I'm here, but not finished looking at the numbers.

Answer 12

okay no problem :) ..im also trying to figure out how to do this by looking at the previous problems

Answer 13

OK, I've got the solution.
It takes a little while because we can convert the given inhomogeneous relation to a 4th order homogeneous, which we know how to solve easily.

Answer 14

It's a little more complicated than that because of the right-hand side.

Answer 15

My aim is to eliminate the rhs by elimination, and it turns out that it takes two steps.

Answer 16

right-hand-side.

Answer 17

What we do, is to increase n by 1, and write the relation as
f(n+3)+f(n+2)-6f(n+1)=-8(n+1)+22

Answer 18

Subtract the original relation from it to get:
f(n+3)-7f(n+1)+6f(n)=-8

Answer 19

We still have 8 on the rhs, so we do the same thing again to get
f(n+4)-f(n+3)-7f(n+2)+13f(n+1)-6f(n)=0
You're OK with that so far?

Answer 20

hold on im still reading the second part u wrote

Answer 21

where did u get the 7 from in 7f(n+1)?

Answer 22

and what happened to the 22?

Answer 23

When you subtract the first equation from the second, the 22 disappears, and the -7f(n+1) comes from -6f(n+1)-f(n+1).

Answer 24

If it helps, give me 4-5 minutes, I will write it up properly so it will be easier to follow. Is that OK?

Answer 25

oh sure it's no problem at all
thank yyou

Answer 26

Will be right back.

Answer 27

please take your time :)

Answer 28

Question: to solve
f(n+2)+f(n+1)-6f(n)=-8n+22 ...(1)
given f(0)=3, f(1)=2.

Since the equation is non-homogeneous, we will try to eliminate the right-hand-side by elimination, so that the characteristic equation method will work.
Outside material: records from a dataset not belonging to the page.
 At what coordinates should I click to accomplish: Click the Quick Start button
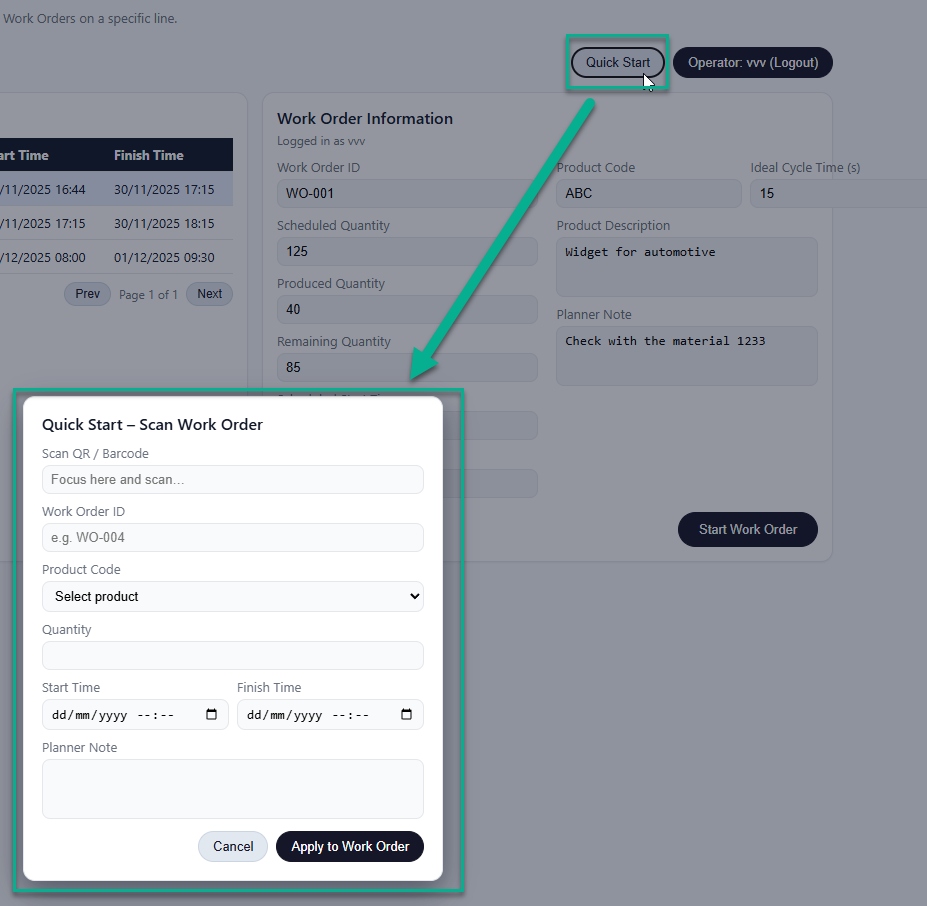pos(617,62)
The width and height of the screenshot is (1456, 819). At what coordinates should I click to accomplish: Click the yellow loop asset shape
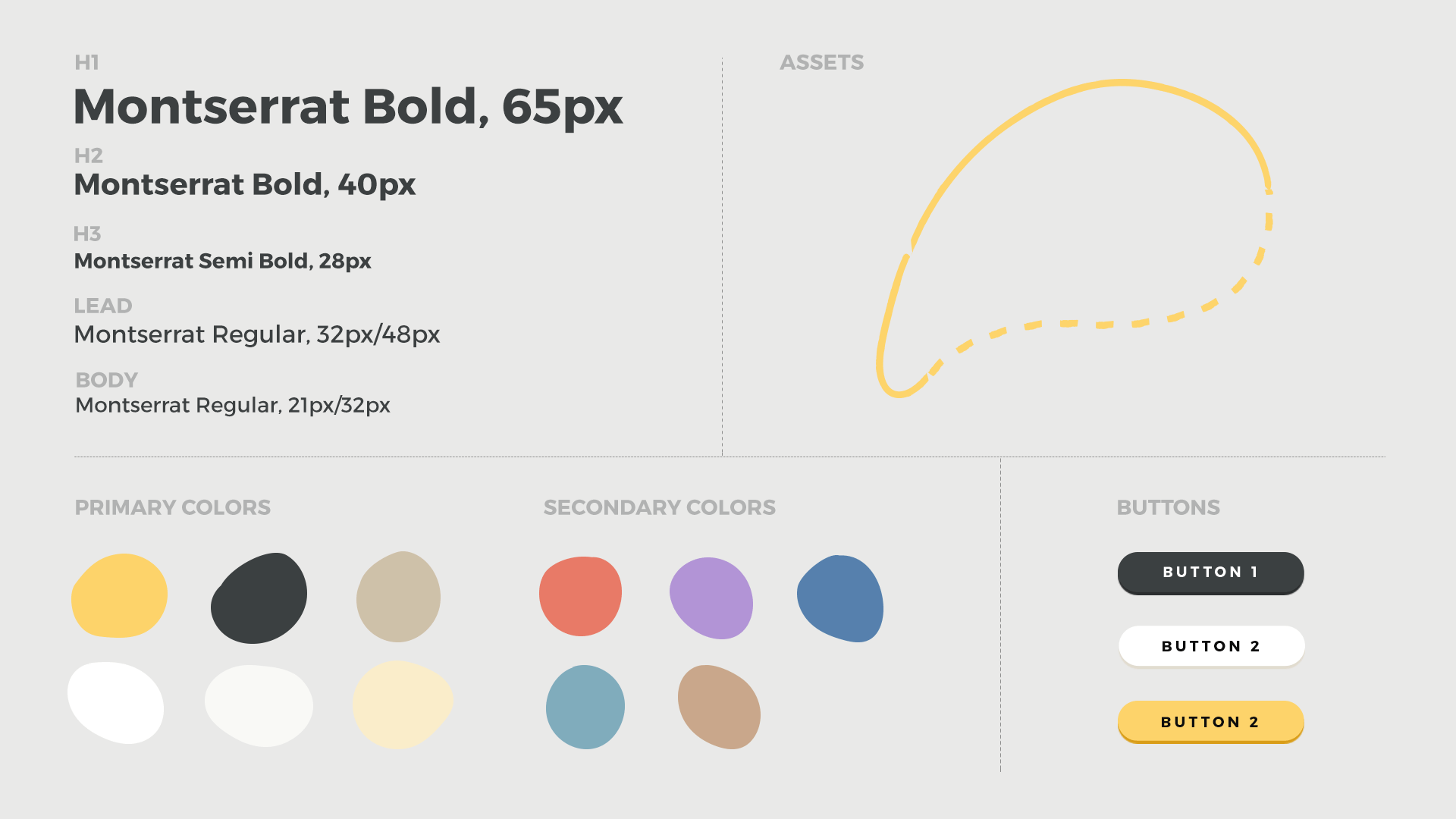(x=1075, y=238)
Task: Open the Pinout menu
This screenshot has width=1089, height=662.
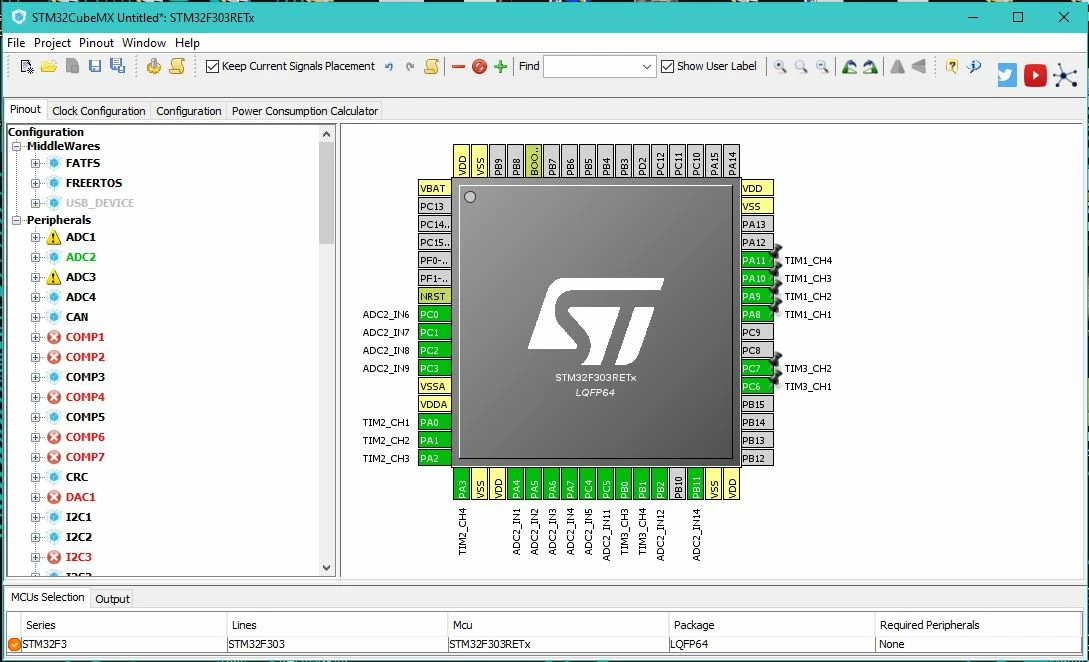Action: coord(97,43)
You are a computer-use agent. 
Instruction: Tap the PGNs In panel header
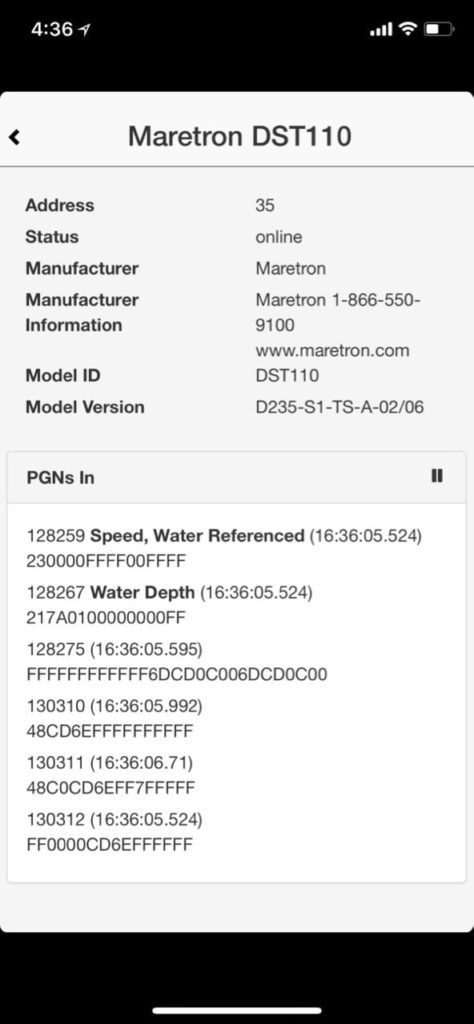coord(236,477)
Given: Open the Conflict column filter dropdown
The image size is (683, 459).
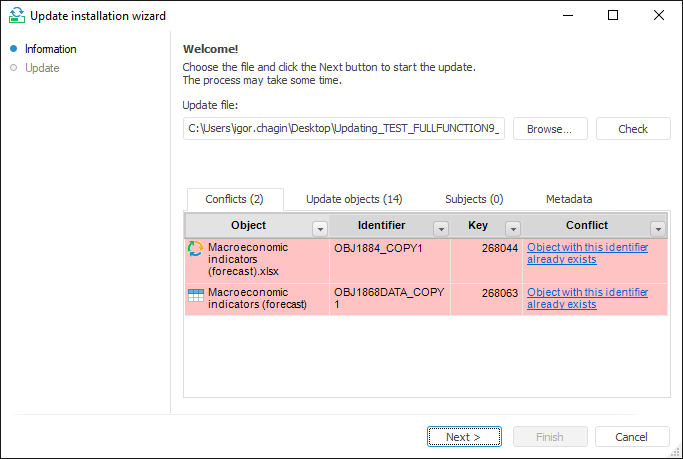Looking at the screenshot, I should (658, 228).
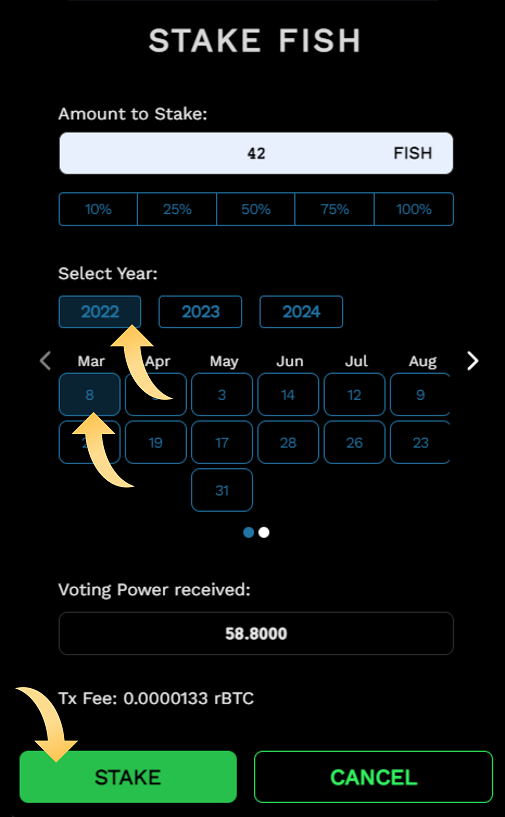Pick July 26 date
Image resolution: width=505 pixels, height=817 pixels.
click(x=354, y=442)
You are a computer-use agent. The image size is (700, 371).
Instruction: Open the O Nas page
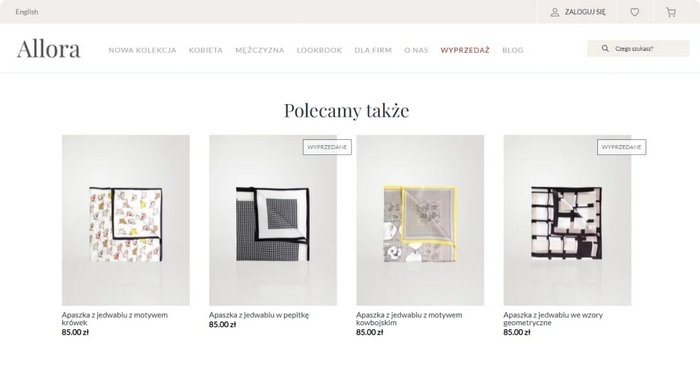[416, 50]
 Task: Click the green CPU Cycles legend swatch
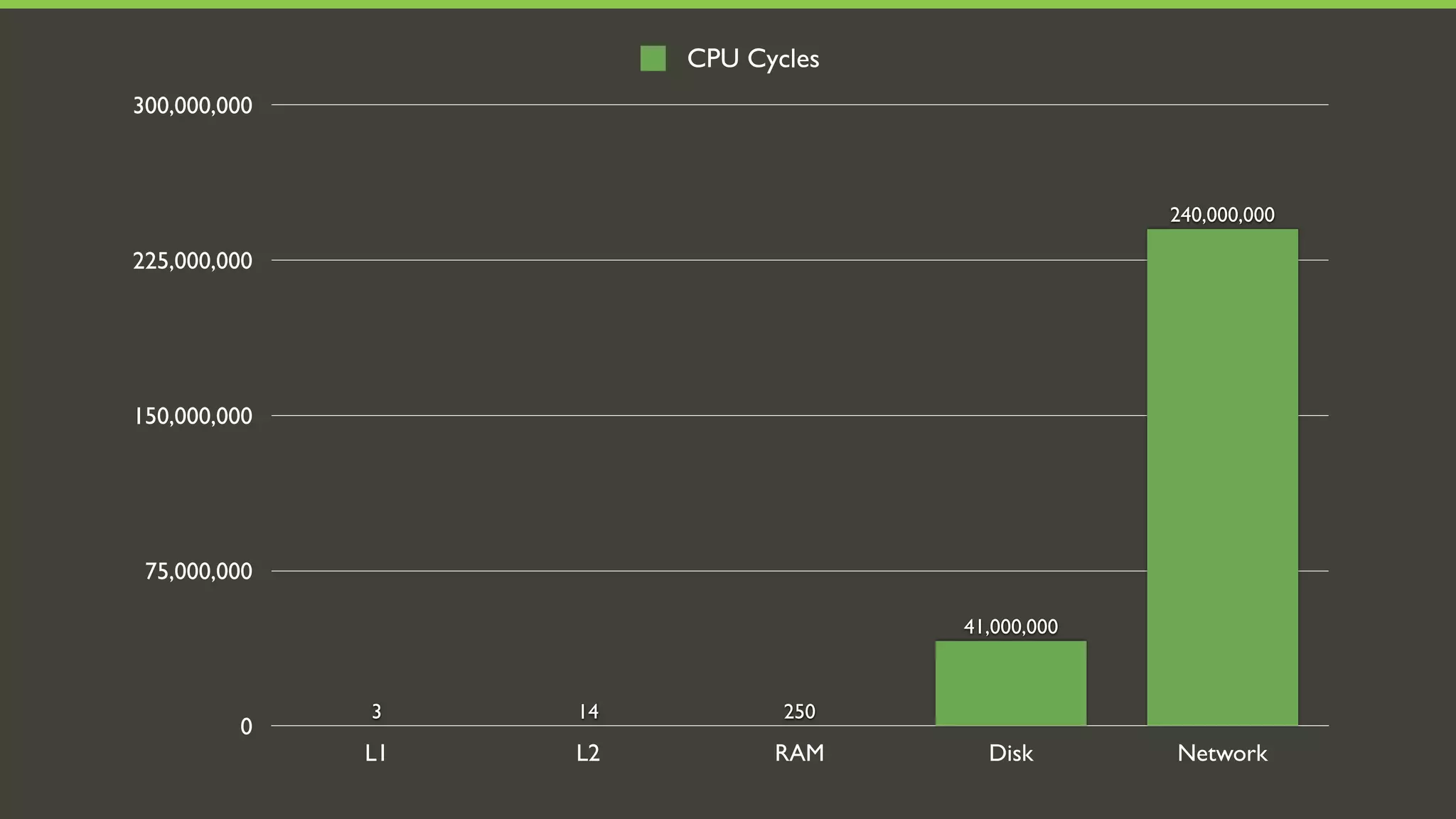[x=653, y=58]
The elimination is done by increasing n, and subtracting.

Substitute n+1 for n in (1) gives

f(n+3) + f(n+2) - 6f(n+1) = -8(n+1) + 22 ....(2)
Subtract (1):
f(n+2) + f(n+1) - 6f(n) = -8(n) + 22 ....(1)
to get

f(n+3) - 7f(n+1) + 6f(n) = 8 .........(3)

Now, repeat the same process to eliminate 8:

f(n+4) - 7f(n+2) + 6f(n+1) = 8 ...(3A)
subtract:
f(n+3) - 7f(n+1) + 6f(n) = 8 ....(3)
to get
f(n+4)-f(n+3)-7f(n+2)+13f(n+1)-6f(n) = 0 ..,.(4)

Equation (4) is a homogeneous equation which can be solved by the characteristic equation method.

Solving 4 gives the roots as x=1,1,2,3 (double root at 1).

So the general solution is:
f(n)=(c1 + c2 n) + c3.2^n + c4.(-3)^n

To solve for c1-c4, we need 4 values, of which we were given two:
f(0)=3
f(1)=2

so calculate from equation (1)
f(2)=22
f(3)=-12
f(4)=134 (for checking later on).

Set up a linear system by substituting
f(0)=3=c1+c2(0)+c3+c4
f(1)=2=c1+c2+2C3-3C4
f(2)=22=c1+2c2+4c3+9c4
f(3)=-12=c1+3c2+8c3-27c4

Solve the system for c1-c4 as
[0,2,9/5,6/5]
which means that the solution is:

f(n)=2n+(9/5)2^n+(6/5)(-3)^n

Check that f(n) works for at least n=0-4.